Vestidos con trajes elegantes, se sujetaron de las manos y, sentados en el balcón de su casa, los segundos del paso del tren se convirtieron en un minuto de intensidad cuando al fin lo vieron. Aún recuerdan el último viaje que hicieron en él cuando tenían 20 años. Estrechos túneles con imágenes de vírgenes en su interior dejaban ver los nombres de familiares de quienes perdieron la vida durante la construcción del primer tren.
Juan Santacruz llegó a Quito desde San Lorenzo (Esmeraldas), cuando tenía 20 años.

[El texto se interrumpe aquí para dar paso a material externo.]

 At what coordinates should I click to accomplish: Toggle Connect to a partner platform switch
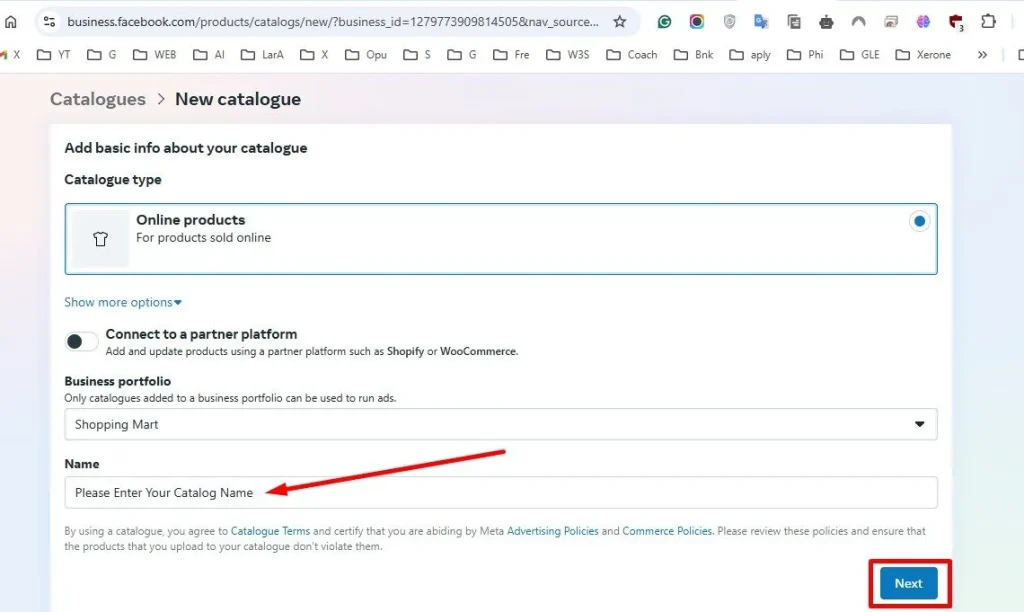pos(81,341)
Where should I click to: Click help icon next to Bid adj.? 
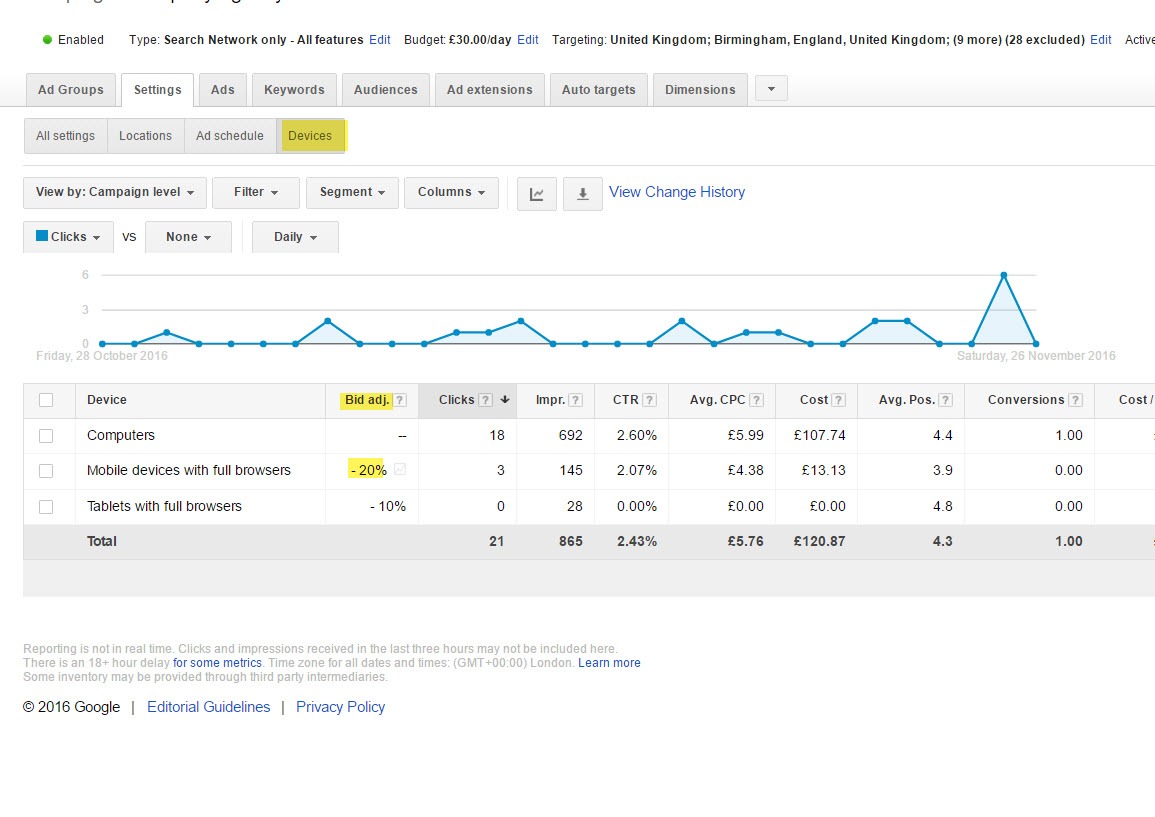(400, 400)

Junto a dos de sus hermanos consiguieron trabajo en la empresa de trenes; ahí aprendió mecánica y trabajó arreglando vagones, luego como guardia y finalmente como “brekero” (la persona encargada de hacer parar el tren cuando está por llegar a una estación). “Me voy a jubilar aquí, igual que mis hermanos”, dijo Juan, mientras limpiaba algo de polvo que cayó en la reluciente gorra que lo identificaba.
Mientras tanto, el paisaje apacible del campo no se inmutó por el ruido del tren. Este ingresó como si la naturaleza lo hubiese estado esperando durante muchos años, como si fuera parte de él. Su llegada estremeció a todos, así como lo hacen los volcanes en el Ecuador.